Some of the world’s largest asset managers are beginning to address corporate policy capture risk, but it’s too slow. This blog post shares a selection of key lessons from the Corporate Lobbying Alignment Project (CLAP) report card for asset managers and other stakeholders in the institutional investment system who want to better address lobbying risk. The report is available here.
The CLAP, our year long research project on investors and corporate policy capture, showed a lack of established (best) practice on corporate policy capture in the finance sector. In response, we proposes 12 steps for asset managers and asset owners to more consistently curtail negative lobbying practices, across three areas for intervention:
(a) better data & disclosure on all forms of lobbying and influence spending, including political finance;
(b) changing behaviours – both internally with a consistent policy on lobbying and trade association alignment, and externally via stewardship with investee companies; and
(c) making stronger arguments to regulators, public policymakers, and investor peers on the need to address systemic risks, and policy capture risk.

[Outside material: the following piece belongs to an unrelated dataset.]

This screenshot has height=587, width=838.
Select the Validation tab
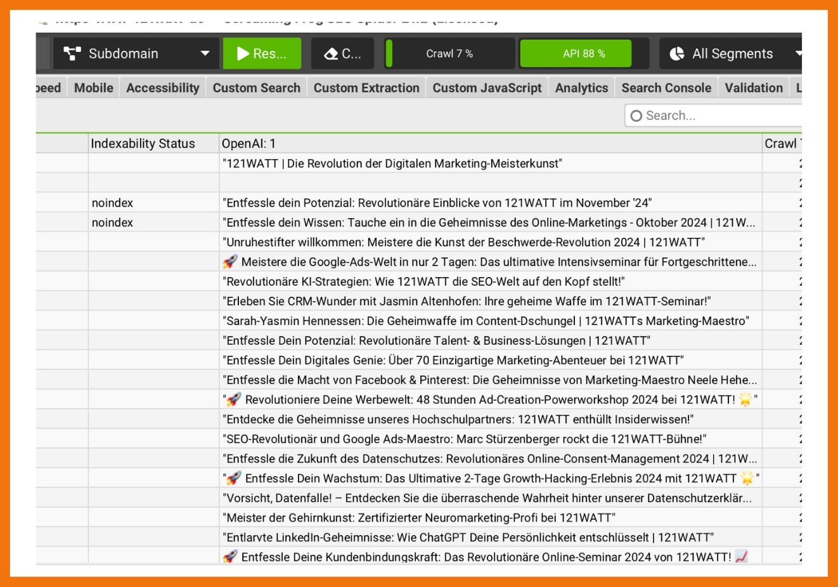pos(754,88)
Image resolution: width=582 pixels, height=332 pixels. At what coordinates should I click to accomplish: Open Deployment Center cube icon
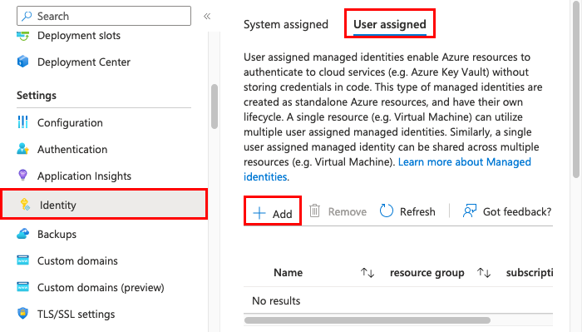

The 12 action points are intended to engage a public debate and inform structured internal action plans by investors and their networks to create a consistent approach to lobbying. They make clear what needs to be done. Yet our report card shows investors have yet to take corporate policy capture seriously: 78% of the world’s top 50 asset managers by AUM received a D or E. This includes household names such as Amundi, Blackrock, Nuveen or Royal Bank of Canada. For those who claim to be serious about addressing systemic risks to financial stability, now is the time to start addressing systemic risks linked to negative lobbying.
The good news is that asset managers understand systemic risks. They have the stewardship tools required to address policy capture and coordinated corporate lobbying and they themselves are skilled at engaging with regulators. And this is a good place to start. Here are two important steps.
Research and interviews with asset managers revealed the importance of creating a coherent internal policy to define a process for sharing information on lobbying conduct and trade association membership across the organisation. It becomes a building block to an effective and consistent external engagement strategy on lobbying alignment with portfolio companies and regulators. Our analysis shows that less than a third of the world’s 50 largest asset managers publicly disclose their own trade association memberships, leaving significant room for improvement in organising and sharing this information.
For those managers who already have an internal policy on lobbying conduct, our report card supports leaders in pursuing these important discussions internally. They know that investors who have committed to support action on climate change for example, or who have spoken out on risks to democracy in the US need much better alignment between these commitments and their own lobbying conduct.
ESG leaders in asset management should engage their in-house counsel and public affairs teams and work together to create a coherent policy on lobbying alignment. At present, information on asset manager trade association membership and lobbying conduct, including spending on political finance and informal influence channels, is spread across the organisation. ESG and stewardship teams rarely have immediate access to this information and cannot readily confirm that a fund manager’s trade association membership and activity aligns with their stated ESG objectives.
Beyond internal alignment, asset managers can communicate expectations on the need for lobbying alignment more clearly with investee companies (especially but not exclusively during the proxy season. This need not be onerous: he concentration of lobbying spending is significant, meaning that engagement with a small handful of large companies across key sectors could have a significant positive impact: Our research showed that concentration of market and lobbying power in the top 5 listed companies is significant for a range of sectors with systemic ESG impact. This means that investors can focus their engagements on a small number of companies to have a global impact. In addition, the OECD’s recent analysis on lobbying in the United States highlights that registered lobbying spending is also concentrated, with the top ten company and trade association spenders accounting for up to 90% of the total expenditure on lobbying in their respective industries.